1. The violence that flares up around Gaza every few months represents the failure of the Israeli government’s policy in dealing with the Hamas terror organization. The victims of this policy are hundreds of thousands of Israeli citizens and almost two million Palestinians, held hostage by a political leadership refusing to seek a political solution.
2. At the end of each round of violence Netanyahu refuses to take advantage of the temporary cessation of hostilities to press for a comprehensive political settlement. Nor does he attempt to improve the humanitarian situation of millions of Palestinians under a blockade — despite recommendations from the security echelon — while his government transfers tens of millions of dollars to Hamas.
3. It is in Netanyahu’s interest to maintain the strength of Hamas, and to deepen the division between Hamas and the Palestinian Authority. His government does this by strengthening the power of extremists in Gaza, and sidelining the Palestinian Authority in the West Bank, which remains committed to a two-state solution and to security cooperation with Israel.
To deflect from the decade-long failure of Netanyahu’s leadership on the Gaza front, his apologists hearken back to the 2005 disengagement to blame the peace camp. This line of reasoning lazily assumes nothing could have been done to change the trajectory in the intervening 14 years. It also misrepresents history:
4. The Disengagement Plan was conceived and implemented by Likud under the leadership of Ariel Sharon. Netanyahu voted in favor of this plan on four separate occasions.
5. The left demanded an agreement with the Palestinians, like the framework of the agreements made in the past with Egypt and Jordan, and despite general support for redeployment, warned against unilateral initiatives. With no coordinated hand-off to the Palestinian Authority to strengthen it in the eyes of Palestinians, Hamas had free reign to spread its own narrative that Israel “retreated” due to Hamas’ terror operations.

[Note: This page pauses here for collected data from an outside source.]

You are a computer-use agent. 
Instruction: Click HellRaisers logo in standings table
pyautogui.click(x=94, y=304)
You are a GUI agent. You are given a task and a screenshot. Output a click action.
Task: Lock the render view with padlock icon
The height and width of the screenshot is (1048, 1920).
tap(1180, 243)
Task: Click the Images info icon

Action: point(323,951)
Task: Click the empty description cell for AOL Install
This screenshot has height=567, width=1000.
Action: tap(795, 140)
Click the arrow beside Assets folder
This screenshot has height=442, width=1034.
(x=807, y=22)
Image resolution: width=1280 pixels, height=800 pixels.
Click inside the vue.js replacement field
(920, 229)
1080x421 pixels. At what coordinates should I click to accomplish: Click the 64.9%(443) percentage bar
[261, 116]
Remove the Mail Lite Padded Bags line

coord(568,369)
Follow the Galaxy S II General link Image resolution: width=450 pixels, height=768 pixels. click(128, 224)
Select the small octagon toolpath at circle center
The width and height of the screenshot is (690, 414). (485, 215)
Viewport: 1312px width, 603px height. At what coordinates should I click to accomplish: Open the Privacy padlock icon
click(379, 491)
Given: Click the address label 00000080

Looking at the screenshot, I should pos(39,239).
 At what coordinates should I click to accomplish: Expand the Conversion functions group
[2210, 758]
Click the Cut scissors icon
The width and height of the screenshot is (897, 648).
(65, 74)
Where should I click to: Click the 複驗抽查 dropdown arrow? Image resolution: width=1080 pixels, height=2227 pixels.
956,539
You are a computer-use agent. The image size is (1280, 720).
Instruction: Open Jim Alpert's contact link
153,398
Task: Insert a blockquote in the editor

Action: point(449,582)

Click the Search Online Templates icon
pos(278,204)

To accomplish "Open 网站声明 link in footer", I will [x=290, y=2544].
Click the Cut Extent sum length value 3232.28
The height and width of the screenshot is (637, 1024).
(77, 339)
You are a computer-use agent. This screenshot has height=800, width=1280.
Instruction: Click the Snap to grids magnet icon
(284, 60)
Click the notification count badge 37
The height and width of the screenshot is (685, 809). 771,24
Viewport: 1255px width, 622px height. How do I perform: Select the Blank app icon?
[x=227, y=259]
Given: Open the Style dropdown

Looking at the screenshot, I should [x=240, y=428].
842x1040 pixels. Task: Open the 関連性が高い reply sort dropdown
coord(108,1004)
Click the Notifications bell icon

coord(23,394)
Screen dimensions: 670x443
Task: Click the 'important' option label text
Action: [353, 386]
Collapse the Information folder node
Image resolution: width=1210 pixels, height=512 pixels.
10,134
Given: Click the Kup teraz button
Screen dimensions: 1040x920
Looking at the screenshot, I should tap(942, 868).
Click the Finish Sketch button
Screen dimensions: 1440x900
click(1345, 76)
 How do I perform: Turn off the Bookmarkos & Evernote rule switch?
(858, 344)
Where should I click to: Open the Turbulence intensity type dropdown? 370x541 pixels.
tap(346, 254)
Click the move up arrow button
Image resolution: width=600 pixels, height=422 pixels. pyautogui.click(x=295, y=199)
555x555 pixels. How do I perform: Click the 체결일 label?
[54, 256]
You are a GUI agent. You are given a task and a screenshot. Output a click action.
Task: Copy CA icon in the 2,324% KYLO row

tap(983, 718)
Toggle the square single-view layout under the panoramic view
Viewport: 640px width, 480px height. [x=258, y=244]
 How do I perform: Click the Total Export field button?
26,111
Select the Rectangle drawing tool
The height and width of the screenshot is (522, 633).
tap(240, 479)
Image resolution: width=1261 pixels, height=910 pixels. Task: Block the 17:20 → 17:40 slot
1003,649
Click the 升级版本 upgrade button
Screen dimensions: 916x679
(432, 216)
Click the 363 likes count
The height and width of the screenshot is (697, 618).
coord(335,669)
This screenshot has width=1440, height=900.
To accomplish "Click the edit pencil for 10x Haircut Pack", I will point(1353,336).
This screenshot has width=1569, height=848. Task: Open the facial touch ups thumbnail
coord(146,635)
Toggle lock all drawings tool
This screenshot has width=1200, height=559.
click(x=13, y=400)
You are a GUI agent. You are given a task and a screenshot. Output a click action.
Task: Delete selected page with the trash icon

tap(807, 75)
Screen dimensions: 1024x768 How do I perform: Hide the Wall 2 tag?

6. In the five years before the disengagement, Israeli settlements in Gaza were sitting-duck targets, resulting in 162 Israelis killed (soldiers and civilians). The death rate has dropped to a third of what it was since the disengagement. Additionally, the firing of rockets began years before the disengagement.
Israeli citizens deserve a courageous government that will deliver a conflict-ending agreement: a two-state solution with the Palestinian Authority, based on security for Israeli citizens. This is the only solution supported by the overwhelming majority of Israel’s past and current security leaders.
Security depends on a political solution. Short of that, the insecurity around Gaza will surely return.
Brian Reeves is the Director of External Relations at Peace Now, Israel’s domestic pressure movement for a two-state solution.